+++ Supplied material +++

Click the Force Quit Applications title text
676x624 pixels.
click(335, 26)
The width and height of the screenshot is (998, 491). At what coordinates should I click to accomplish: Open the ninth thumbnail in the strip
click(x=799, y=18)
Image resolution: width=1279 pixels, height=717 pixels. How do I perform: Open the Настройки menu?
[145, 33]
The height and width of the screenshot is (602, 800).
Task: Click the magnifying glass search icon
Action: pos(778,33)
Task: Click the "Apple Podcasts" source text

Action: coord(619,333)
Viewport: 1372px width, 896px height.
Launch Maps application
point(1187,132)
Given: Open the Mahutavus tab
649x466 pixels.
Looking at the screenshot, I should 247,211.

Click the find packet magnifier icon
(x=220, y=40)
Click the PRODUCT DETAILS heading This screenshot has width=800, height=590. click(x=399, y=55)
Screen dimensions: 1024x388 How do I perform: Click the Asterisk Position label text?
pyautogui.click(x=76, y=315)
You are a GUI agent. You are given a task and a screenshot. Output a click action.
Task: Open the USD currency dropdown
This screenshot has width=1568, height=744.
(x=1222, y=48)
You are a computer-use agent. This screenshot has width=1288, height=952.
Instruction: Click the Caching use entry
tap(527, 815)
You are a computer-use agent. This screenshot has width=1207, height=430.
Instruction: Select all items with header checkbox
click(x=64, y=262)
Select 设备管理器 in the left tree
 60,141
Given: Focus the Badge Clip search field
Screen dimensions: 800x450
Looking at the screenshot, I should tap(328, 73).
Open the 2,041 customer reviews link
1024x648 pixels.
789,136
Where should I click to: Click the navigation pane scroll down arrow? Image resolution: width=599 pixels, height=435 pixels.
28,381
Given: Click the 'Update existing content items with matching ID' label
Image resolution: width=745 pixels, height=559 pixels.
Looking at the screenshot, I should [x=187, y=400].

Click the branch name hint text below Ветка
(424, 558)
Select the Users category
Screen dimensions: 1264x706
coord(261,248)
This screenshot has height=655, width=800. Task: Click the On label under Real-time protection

+++

What to work on: Rewrite the entries above, changing every "Instruction" to "Command" and leaving the rest untouched.

Result of this task:
Click the Force Quit Applications title text
676x624 pixels.
click(335, 26)
The width and height of the screenshot is (998, 491). At what coordinates should I click to accomplish: Open the ninth thumbnail in the strip
click(x=799, y=18)
Image resolution: width=1279 pixels, height=717 pixels. How do I perform: Open the Настройки menu?
[145, 33]
The height and width of the screenshot is (602, 800).
Task: Click the magnifying glass search icon
Action: pos(778,33)
Task: Click the "Apple Podcasts" source text

Action: coord(619,333)
Viewport: 1372px width, 896px height.
Launch Maps application
point(1187,132)
Given: Open the Mahutavus tab
649x466 pixels.
Looking at the screenshot, I should 247,211.

Click the find packet magnifier icon
(x=220, y=40)
Click the PRODUCT DETAILS heading This screenshot has width=800, height=590. click(x=399, y=55)
Screen dimensions: 1024x388 How do I perform: Click the Asterisk Position label text?
pyautogui.click(x=76, y=315)
You are a GUI agent. You are given a task and a screenshot. Output a click action.
Task: Open the USD currency dropdown
This screenshot has width=1568, height=744.
(x=1222, y=48)
You are a computer-use agent. This screenshot has width=1288, height=952.
Command: Click the Caching use entry
tap(527, 815)
You are a computer-use agent. This screenshot has width=1207, height=430.
Command: Select all items with header checkbox
click(x=64, y=262)
Select 设备管理器 in the left tree
 60,141
Given: Focus the Badge Clip search field
Screen dimensions: 800x450
Looking at the screenshot, I should tap(328, 73).
Open the 2,041 customer reviews link
1024x648 pixels.
789,136
Where should I click to: Click the navigation pane scroll down arrow? Image resolution: width=599 pixels, height=435 pixels.
28,381
Given: Click the 'Update existing content items with matching ID' label
Image resolution: width=745 pixels, height=559 pixels.
Looking at the screenshot, I should [x=187, y=400].

Click the branch name hint text below Ветка
(424, 558)
Select the Users category
Screen dimensions: 1264x706
coord(261,248)
This screenshot has height=655, width=800. Task: Click the On label under Real-time protection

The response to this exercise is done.